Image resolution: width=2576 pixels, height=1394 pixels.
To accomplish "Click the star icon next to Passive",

...

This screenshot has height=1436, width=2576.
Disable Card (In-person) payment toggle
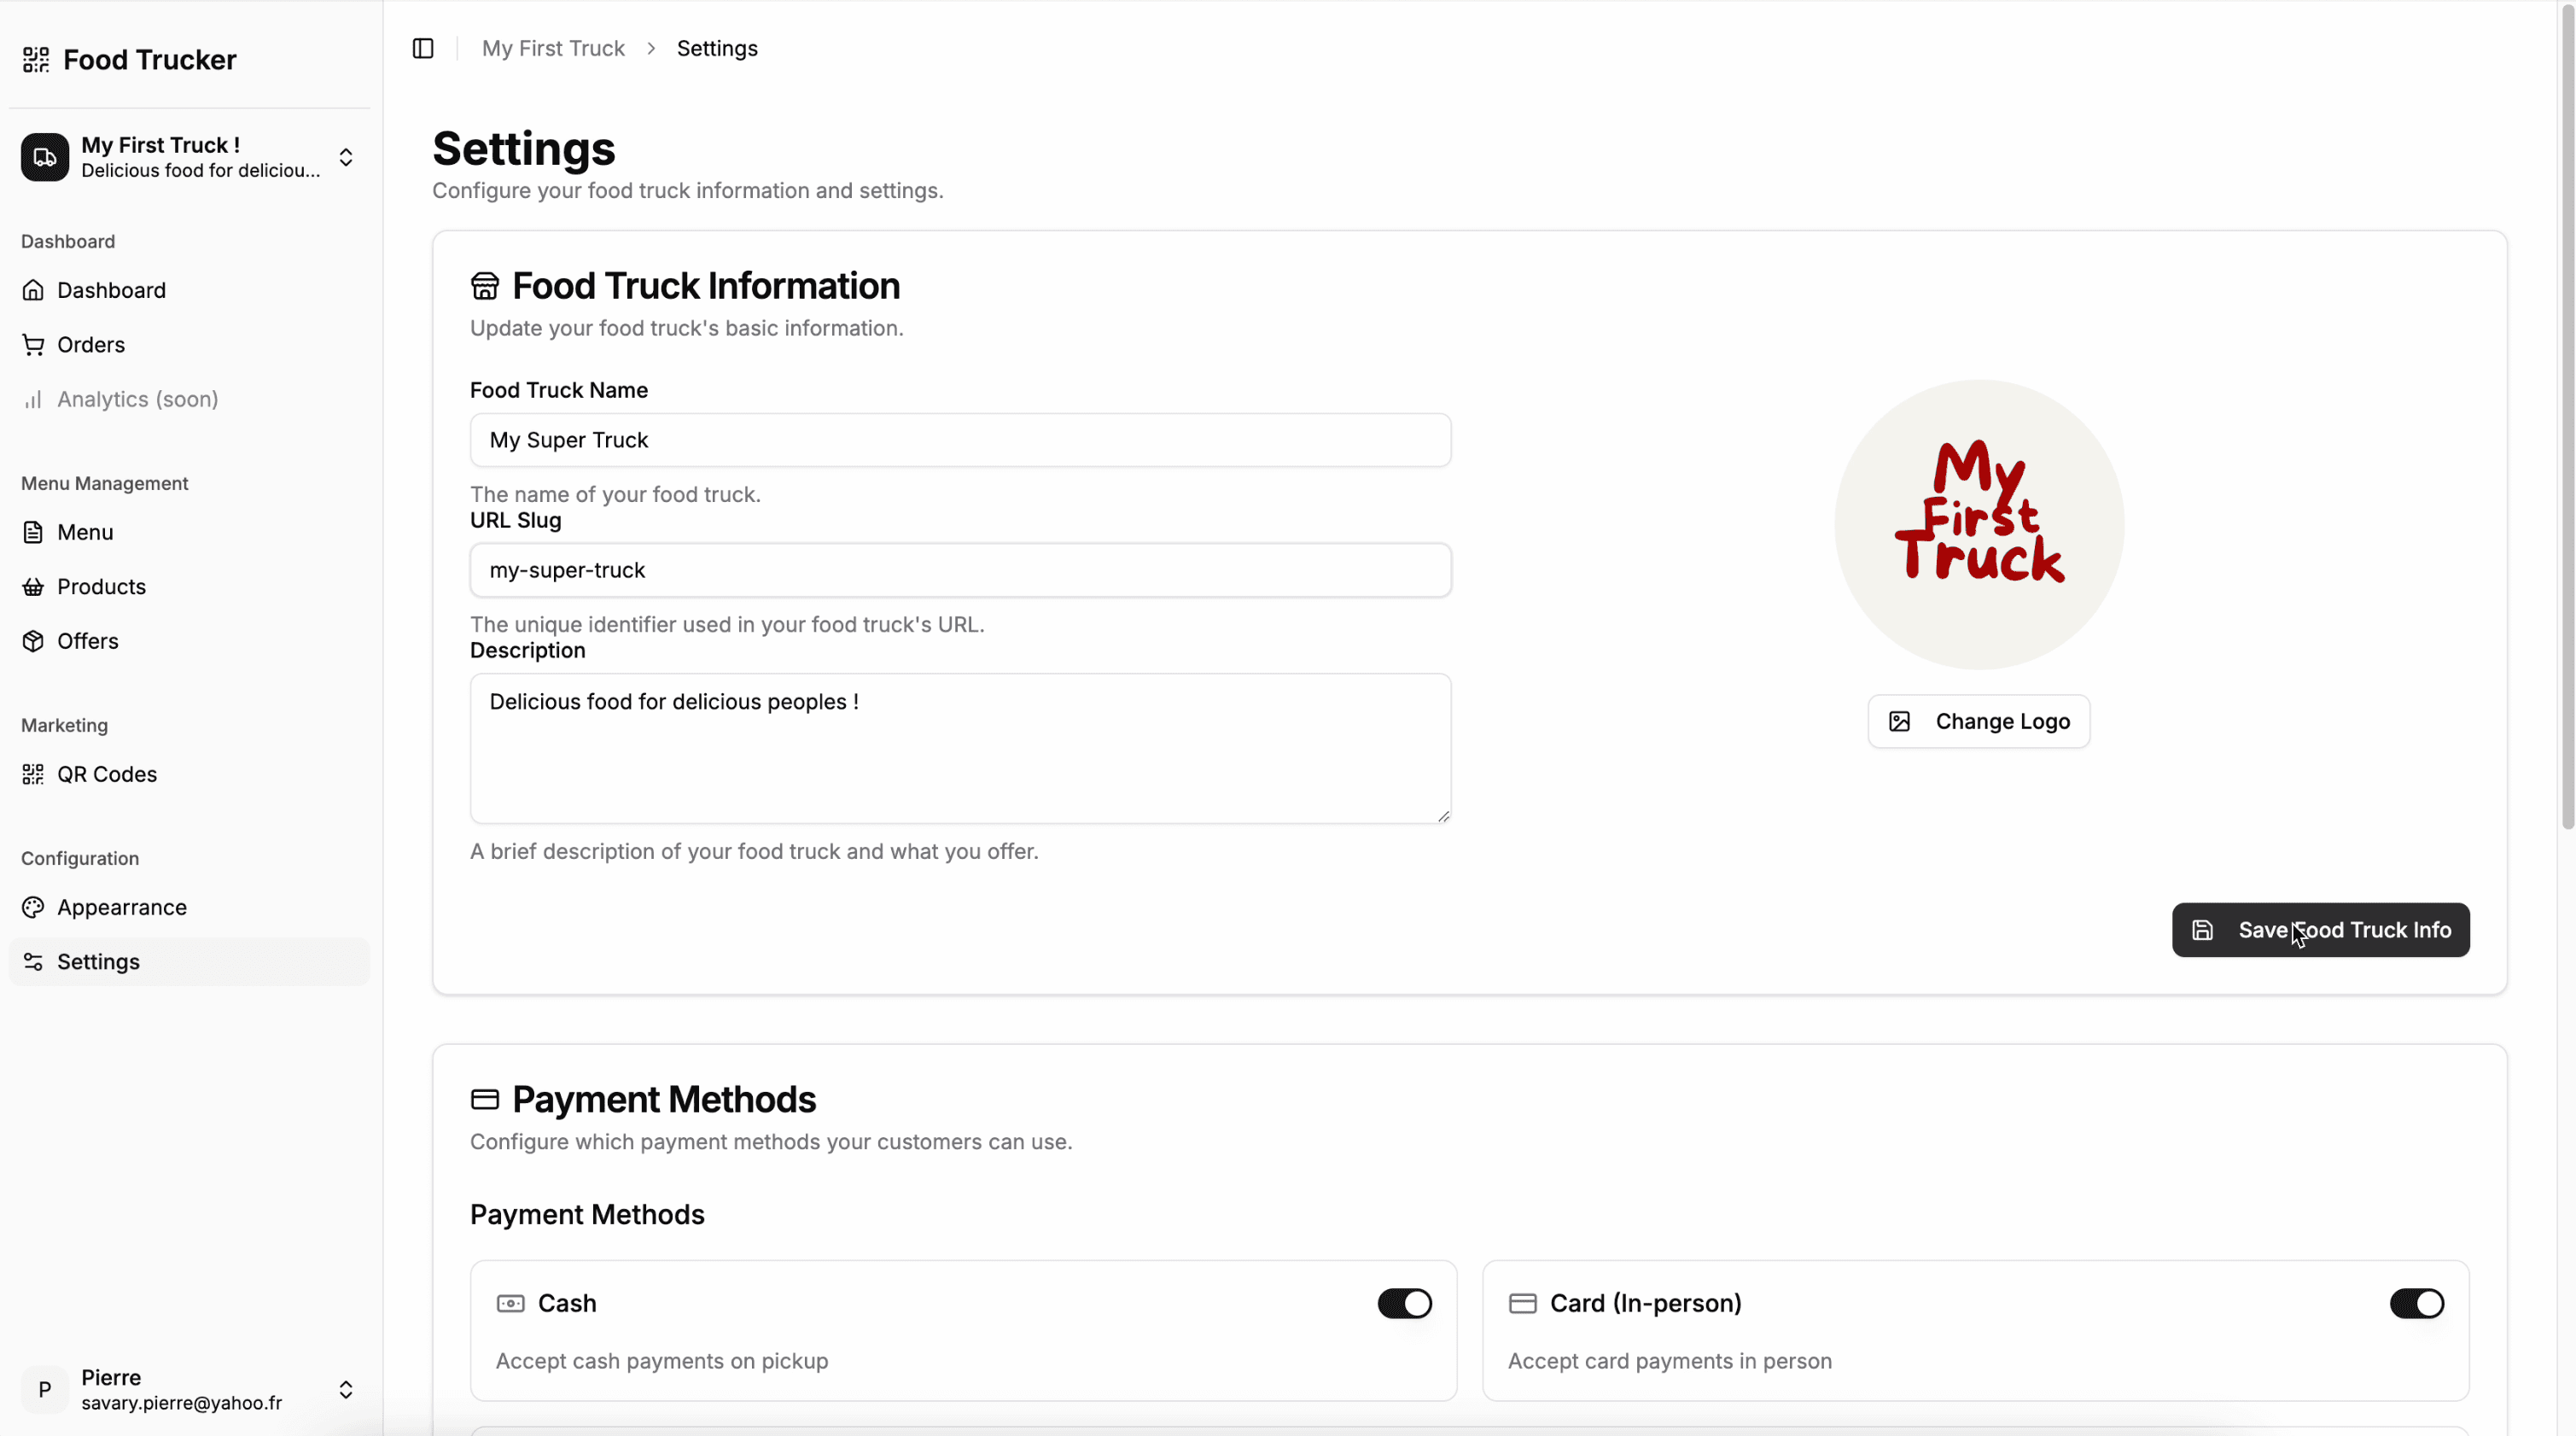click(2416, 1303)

Goal of the exercise
The lines to extract from the data above begin with the line containing "Image resolution: width=2576" and end with the line containing "the star icon". Extract them exactly, including both.

Response box
Image resolution: width=2576 pixels, height=1394 pixels.
To accomplish "Click the star icon next to Passive",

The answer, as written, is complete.